You practice a lot of breakfall, which is instrumental to any grappling art. Also a fall where you are falling backwards, not slapping in breakfall, but rounding your body as your butt, then back, are making contact with the ground, kicking your heels against your own backside to stop your momentum, WHILE accessing your weapon. (this is great, you should try it right now) Or, if unarmed, to change direction of movement, to attack from a downed position.

When down with a person(s) at your head, practice hooking your arm (which one would depend on where the person was, which of his legs was closer to you in your field of peripheral vision, and maybe which arm/hand you access a weapon with) and _spinning_ on your back to change position relative to the enemy.

Reading this, or any part of this, takes a hell of a lot longer than any movement you make, especially if you train the movements properly and repeatedly. In the time it takes to read this whole post.....you could have already controlled and defeated four guys and gone home to get a tuna sandwich. (if you don't have to write reports, that is)

There's a bootload more to this, (obviously) but you get the idea. The ground is a part of it. The more experience one has on the ground, the better. 
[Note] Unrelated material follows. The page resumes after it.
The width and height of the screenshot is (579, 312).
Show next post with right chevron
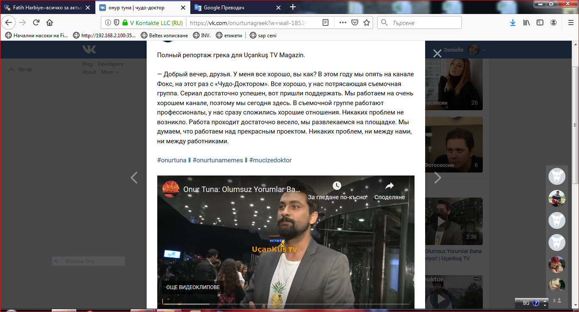click(437, 178)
There's a lot of other components, again, obviously, but one that's relevant to this conversation is the "taking away of space". BJJ deals with the taking away of space. _His_ space. In choking, in joint locks, in position, in everything, you are basically taking away space. In standing up against multiples - it's all about taking away space. _Their_ space. To the uninitiated, one might think that facing multiples would mean to move/dance away, but the opposite is true. You move in, you crowd, you vortex them, you create chaos. Chaos is your friend. It is _their_ enemy. If you learn ground fighting you become familiar with the concept of taking away space. It translates to an understanding of taking away space in standing up with multiples.

Groups of people cannot do simple tasks. Untie your shoe. Have your buddy time you with a stopwatch on how long it takes you to tie it. Now take two friends and tie your shoe as a group. Each take a lace, one hold the knot. Again, have someone with a stop watch. Practice all you want. 

I could go on for a few pages about multiples, but I'll spare you. If you would like, I'll send you an outline consisting of key notes we use, but it will have to wait a month, I'm in the process of moving and everything is packed in boxes at the moment.

Sorry for the long post. And maybe rethink ground work. It's really good.


----------



## Gerry Seymour

gpseymour said:


> I haven't saved any links, but I can easily dig up some videos that include multiple attackers. I'll try to dig up a few tonight.


Here's a Gracie video, with several short clips of folks ending up on the ground with multiple attackers: 



This was posted by PCS, looks like the full version of one of the fights in the Gracies' video: 



This one has someone saving him - he was on the ground before the intervention:


----------



## Gerry Seymour

Guthrie said:


> Really though...how many of you have actually been on the ground against multiple attackers, in a real world scenario?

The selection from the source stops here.